# Start of Source passage
Cilk Plus Perfomance - Overhead - Page 2

knikas · ‎12-21-2011

Hi all, I downloaded and built the gcc47-cilkplus branch. I managed to built the library using binutils version 2.20.1, as I had some problems with versions 2.22 and 2.18. I then tried to experiment with the following code:

[bash]#include 
#include 

int fib (int n) { 
   if (n<2) return n; 
   else { 
          int x, y; 
#ifdef cilk 
          x = cilk_spawn fib (n-1); 
          y = cilk_spawn fib (n-2);
          cilk_sync;
#else 
          x = fib(n-1);
          y = fib(n-2);
#endif 
          return (x+y); 
 } } 

int main (int argc, char *argv[]) { 
   int n, result; struct timeval t1, t2; 
   double time; n = atoi(argv[1]); 
   gettimeofday(&t1, 0); 
#ifdef cilk 
   result = cilk_spawn fib(n); 
   cilk_sync; 
#else 
   result = fib(n); 
#endif 
   gettimeofday(&t2, 0); 
   time=(double)((t2.tv_sec-t1.tv_sec)*1000000+t2.tv_usec-t1.tv_usec)/1000000; 
   printf ("Result: %d\n", result); 
   printf("Time : %.4f\n", time); 
   return 0; 
}[/bash]

For the compilation I export LD_LIBRARY_PATH and LIBRARY_PATH and I run:

[bash]gcc -Wall -Wno-unused-variable -O3 -o fib-serial-gcc47-O3 fib.c -ldl -lcilkrts
gcc -Wall -Wno-unused-variable -O3 -Dcilk -o fib-cilk fib.c -ldl -lcilkrts[/bash]

for the serial and the parallel version. I limit the CILK_NWORKERS to 1 and I get the following results for fib(40):

serial :Time : 1.0540

cilk :Time : 27.3902

Even for 8 workers (I have an 8-core machine) cilk reports3.4457...still slower than the serial version! Something seems to be wrong. Maybe something to do with code optimizations? Or do you think something went wrong while building gcc?
# End of Source passage
# Start of Stored records
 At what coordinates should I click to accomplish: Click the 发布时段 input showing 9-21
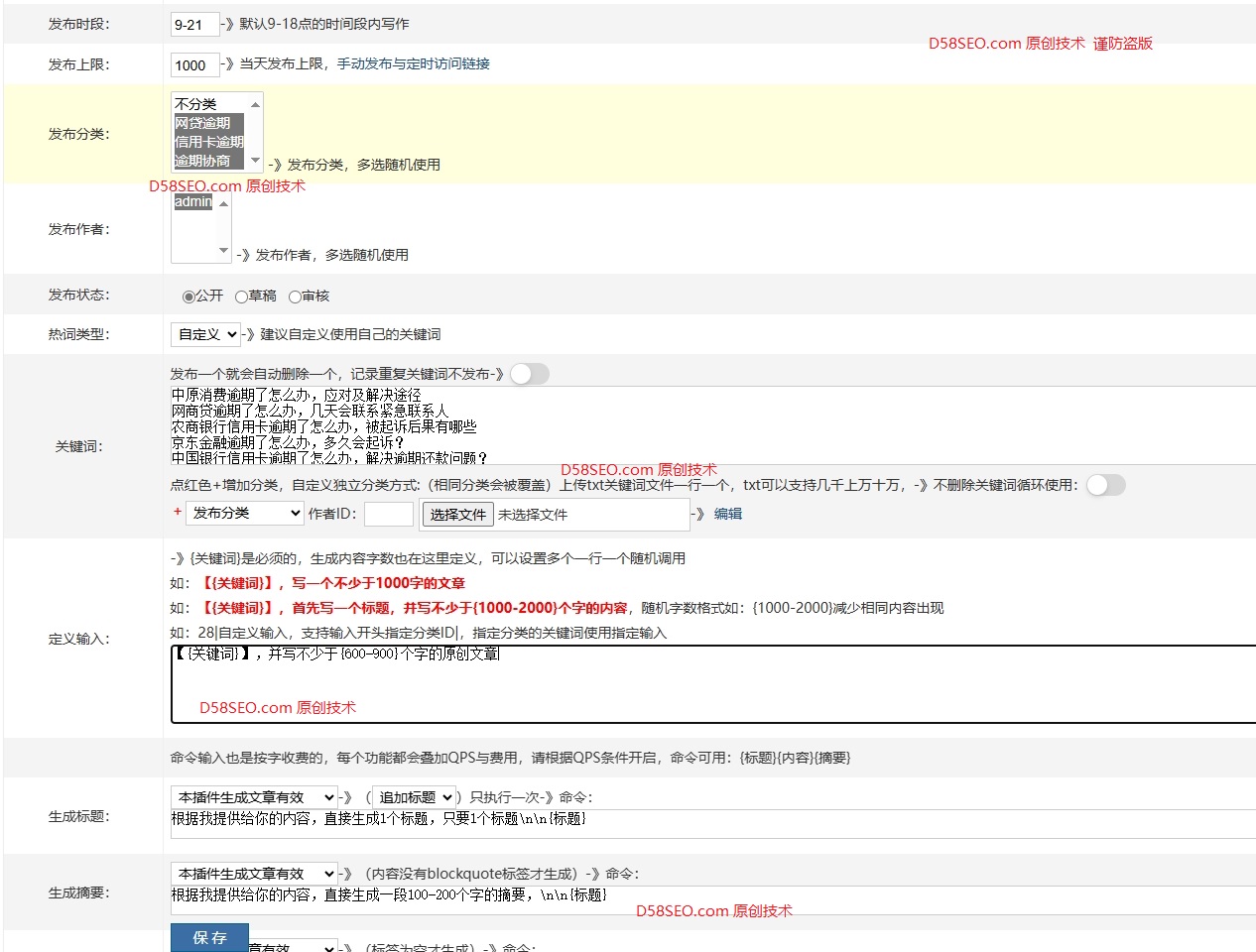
# End of Stored records
# Start of Stored records
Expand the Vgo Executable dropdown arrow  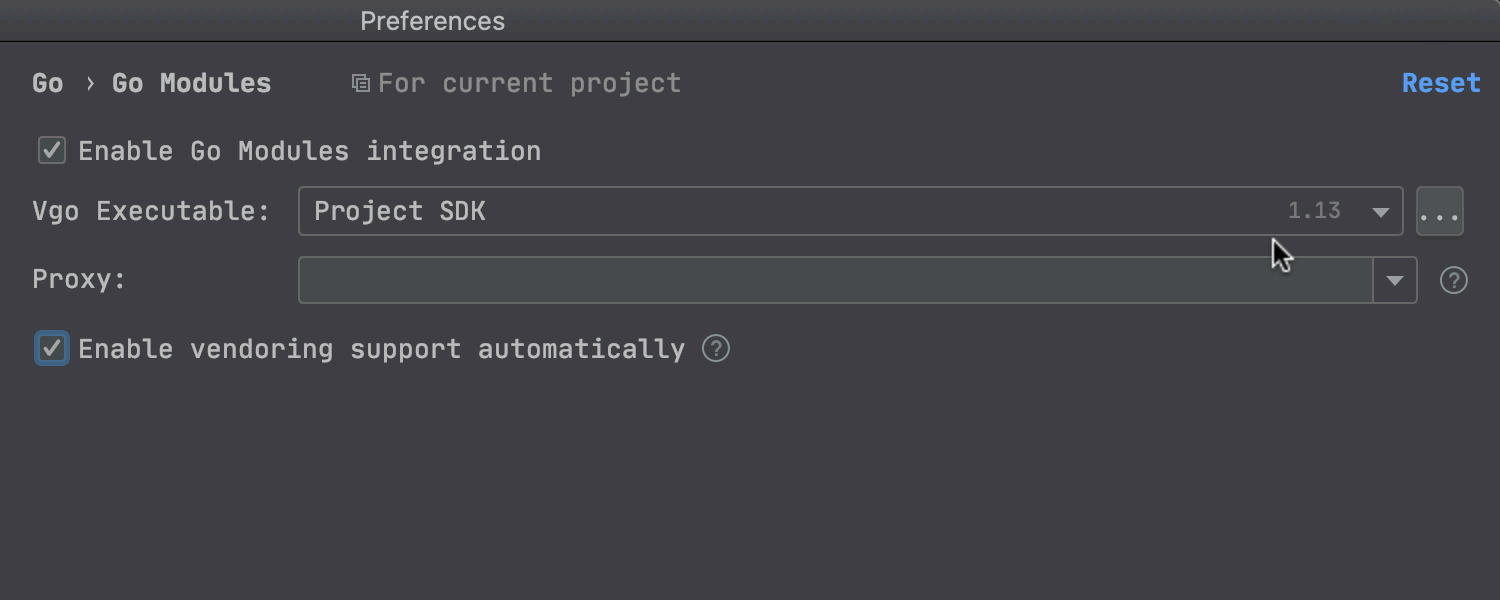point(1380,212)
# End of Stored records
*Goal*
Copy out the whole forum post on Cilk Plus overhead from above, word for word, leaving nothing out and changing nothing.

*Response for this exercise*
Cilk Plus Perfomance - Overhead - Page 2

knikas · ‎12-21-2011

Hi all, I downloaded and built the gcc47-cilkplus branch. I managed to built the library using binutils version 2.20.1, as I had some problems with versions 2.22 and 2.18. I then tried to experiment with the following code:

[bash]#include 
#include 

int fib (int n) { 
   if (n<2) return n; 
   else { 
          int x, y; 
#ifdef cilk 
          x = cilk_spawn fib (n-1); 
          y = cilk_spawn fib (n-2);
          cilk_sync;
#else 
          x = fib(n-1);
          y = fib(n-2);
#endif 
          return (x+y); 
 } } 

int main (int argc, char *argv[]) { 
   int n, result; struct timeval t1, t2; 
   double time; n = atoi(argv[1]); 
   gettimeofday(&t1, 0); 
#ifdef cilk 
   result = cilk_spawn fib(n); 
   cilk_sync; 
#else 
   result = fib(n); 
#endif 
   gettimeofday(&t2, 0); 
   time=(double)((t2.tv_sec-t1.tv_sec)*1000000+t2.tv_usec-t1.tv_usec)/1000000; 
   printf ("Result: %d\n", result); 
   printf("Time : %.4f\n", time); 
   return 0; 
}[/bash]

For the compilation I export LD_LIBRARY_PATH and LIBRARY_PATH and I run:

[bash]gcc -Wall -Wno-unused-variable -O3 -o fib-serial-gcc47-O3 fib.c -ldl -lcilkrts
gcc -Wall -Wno-unused-variable -O3 -Dcilk -o fib-cilk fib.c -ldl -lcilkrts[/bash]

for the serial and the parallel version. I limit the CILK_NWORKERS to 1 and I get the following results for fib(40):

serial :Time : 1.0540

cilk :Time : 27.3902

Even for 8 workers (I have an 8-core machine) cilk reports3.4457...still slower than the serial version! Something seems to be wrong. Maybe something to do with code optimizations? Or do you think something went wrong while building gcc?